Set problem A: Edit the records from their start through the line containing "pyautogui.click(x=339, y=169)", inclusive, replacing "jersey" with "shirt" and changing nothing else. Leave the pictures out of your answer.

Supplied text:
>> BEGIN

KPBS AIRDATE: March 13, 1996
In theater, as in life, there is process and there is product. Most often, all we see is the product, and we either infer the process or don’t think much about it. But in two current San Diego theater offerings, “Terminal” and “The Gate of Heaven,” we have been told a great deal about the inception and the creation. In both cases, this is an asset and a liability.
In the program notes of “The Gate of Heaven,” playwrights Lane Nishikawa and Victor Talmadge tell us all: how the play is based on historical fact from both their families. Nishikawa had three uncles who fought with the U.S Army’s 442 during the second world war. This Japanese-American regiment was the most highly decorated unit in American military history and, among other acts, it liberated the concentration camp at Dachau.
Talmadge had relatives who escaped from or died in the concentration camps. Both men were very well acquainted with issues of identity, hypocrisy and racism. And so, of course, are the characters they created and they portray: Kiyoshi “Sam” Yamamoto and Leon Ehrlich. The Japanese-American saves the life of the German Jew, carrying him out of the rubble of Dachau, offering him water and chocolate. Thus begins a friendship that lasts 50 years, from 1945 to 1996. There are many touching moments in the production, simply and beautifully directed and designed, with a marvelous cultural blending of music, setting and theatrical devices.
It’s lovely to look at, and the acting is quite good. Talmadge is erratic as Leon, with an accent and sensitivity that come and go. But Nishikawa is radiant, energy incarnate onstage. The trouble is, they just don’t trust their audience. They tell us what to consider, how to feel, what connections to make, and what conclusions to draw. Then, they underline it with overhead projections. Please, I kept thinking all evening, just leave me alone and let me think.

>> END

Page and screen pointing data:
>> BEGIN

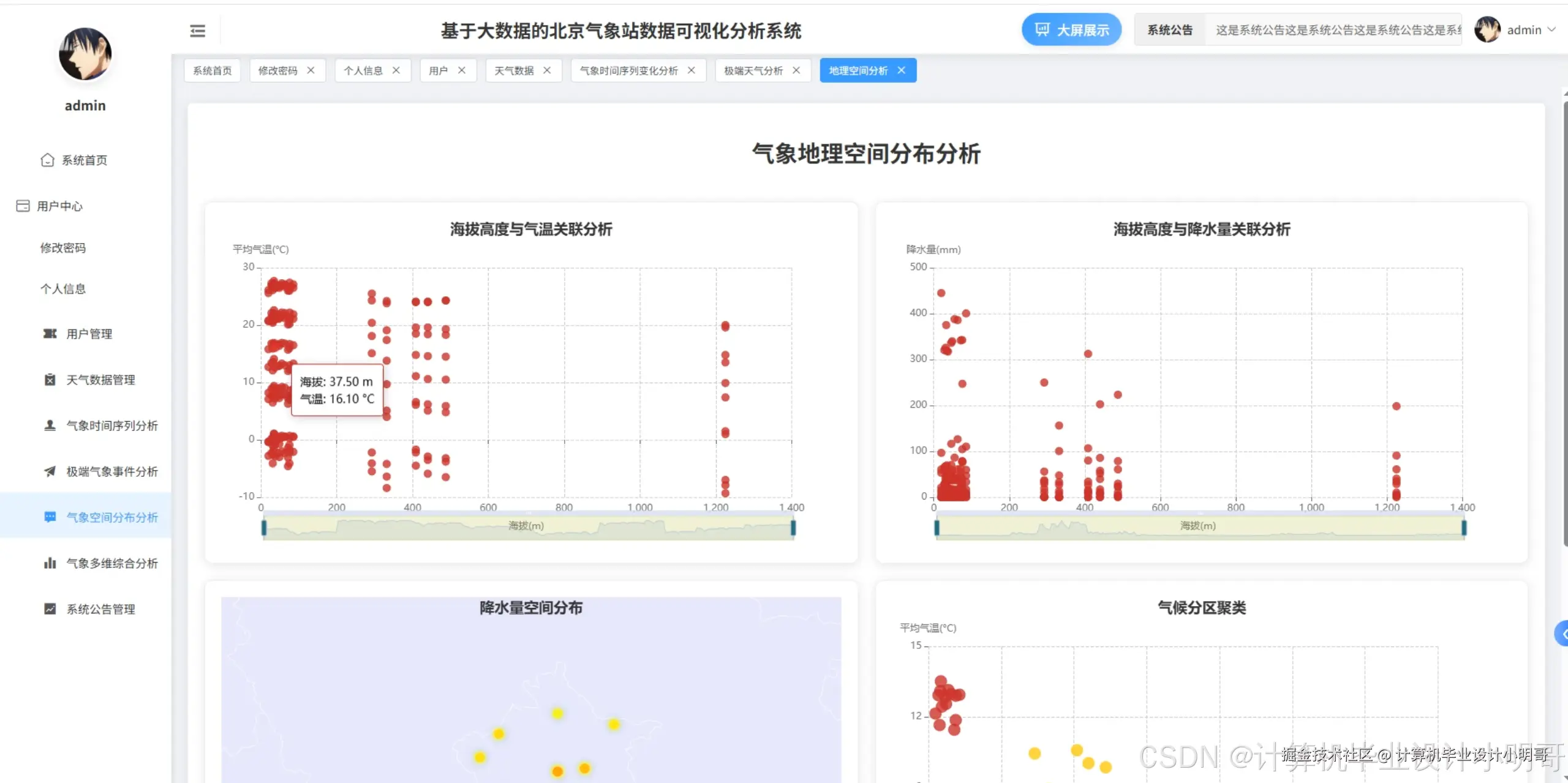Open 气象多维综合分析 bar-chart icon
This screenshot has width=1568, height=783.
(50, 563)
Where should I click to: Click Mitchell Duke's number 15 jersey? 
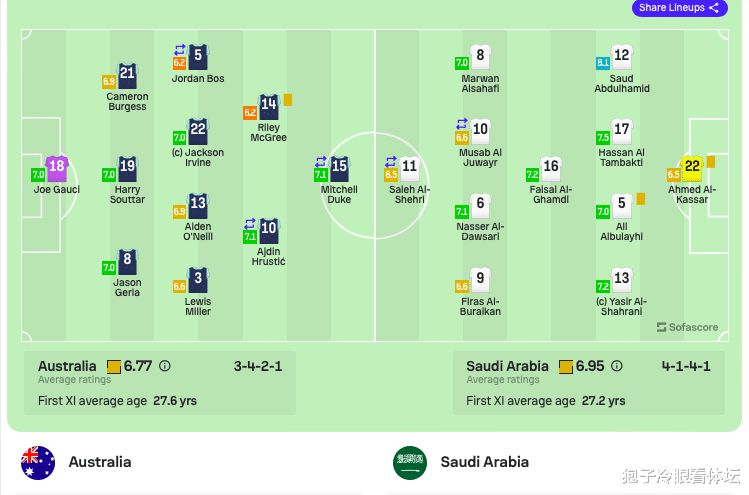pyautogui.click(x=339, y=169)
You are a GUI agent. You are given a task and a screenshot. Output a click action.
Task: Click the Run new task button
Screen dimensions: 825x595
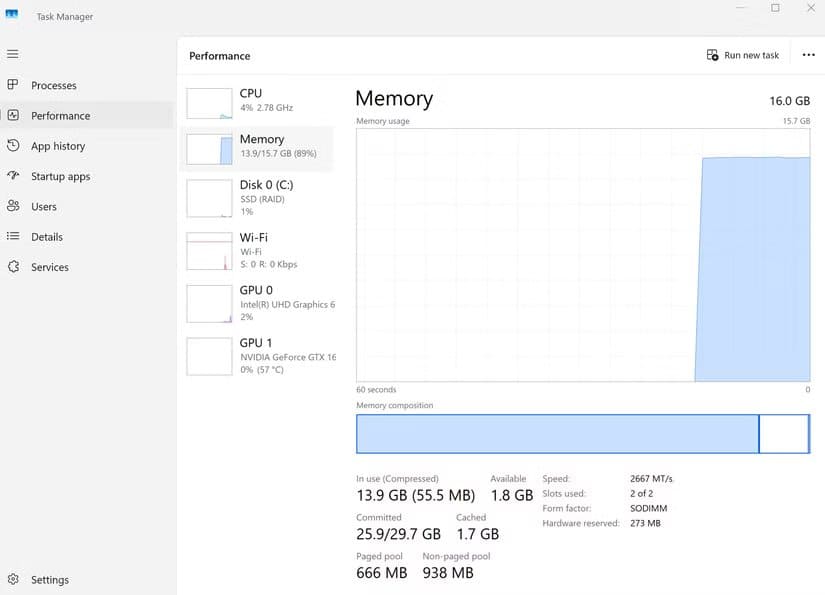[742, 55]

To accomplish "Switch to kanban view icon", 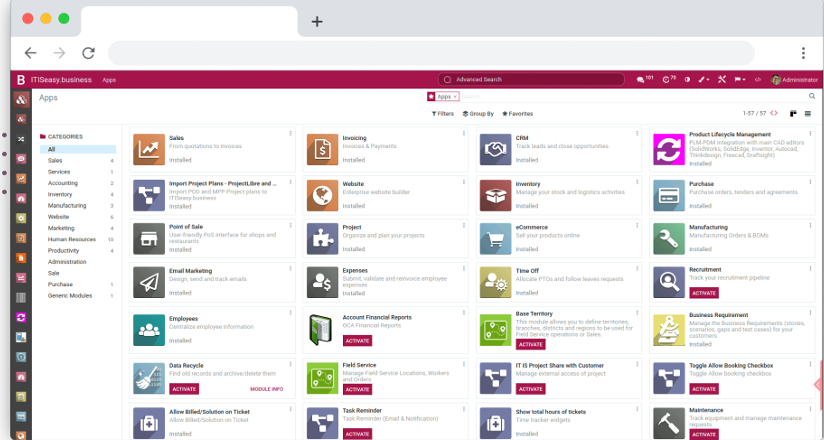I will pyautogui.click(x=793, y=114).
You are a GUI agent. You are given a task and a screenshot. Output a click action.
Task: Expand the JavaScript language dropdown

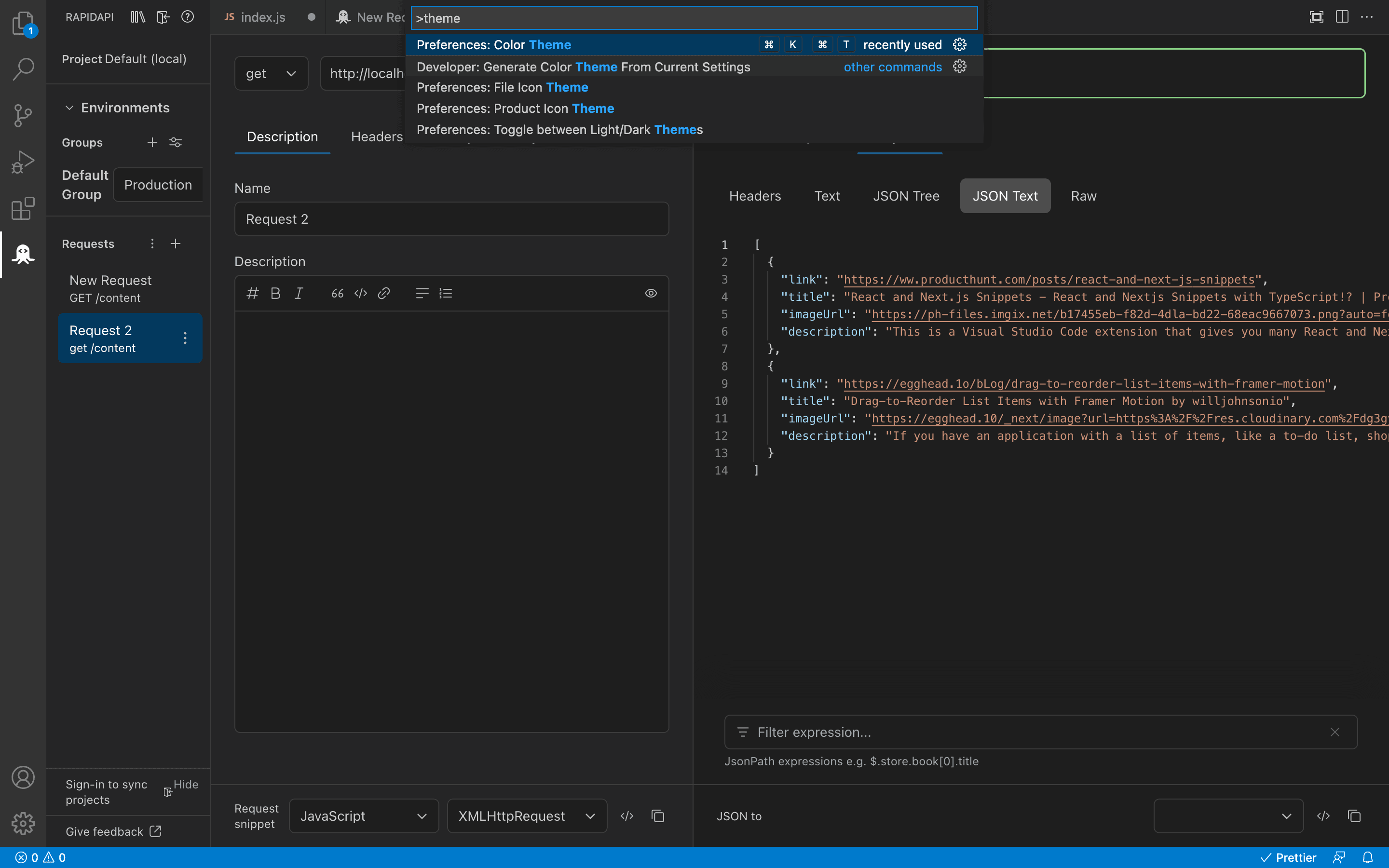click(x=422, y=815)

>> END

Set problem B: Carry on the review of the San Diego productions "Terminal" and "The Gate of Heaven" from the point where it stops.

Output A:
Open 气象多维综合分析 bar-chart icon
This screenshot has width=1568, height=783.
(50, 563)
Where should I click to: Click Mitchell Duke's number 15 shirt? 
pyautogui.click(x=339, y=169)

Output B:
No one could complain about that in the work of Joseph Chaikin. It is designed to make you think. This theater revolutionary, seminal figure in the American avant-garde, had a revolutionary way of developing theatrical material. It was very personal, presentational, physical, visceral, collaboratively evolved over months of ensemble work. This quarter, Chaikin came to UCSD to direct and re-configure his groundbreaking “Terminal,” a ritualized meditation on life and death, which first played Off Off Broadway in 1970, and is about to embark on a world tour, in a newly updated version.
Chaikin spent several weeks working with third year graduate students at UCSD. Some of the additions came from their ideas and exercises. Last week, a two-day seminar was devoted to analysis of the process and its influence on experimental theater worldwide.
But when the performance was aired, something was missing. Maybe it was the months of process. Maybe it was the passion of the sixties. But though the production is splendid and striking, it doesn’t get you in the gut, except for a few moments, a few speeches, most of them from the original Open Theatre production.
Despite his stroke and aphasia, Chaikin is still an eye-popping director. His cast is variable, but Matt Hoverman stands out, as one who really seemed to have “gotten” what Chaikin is trying to do.
What Chaikin is trying to do is make his audience think, and nothing here succeeds as much as the hypnotically repeated Buddhist philosophical refrain: “The judgment of your life is your life.” You don’t need process or explication to heed that warning.
I’m Pat Launer, KPBS radio.
©1996 Patté Productions Inc.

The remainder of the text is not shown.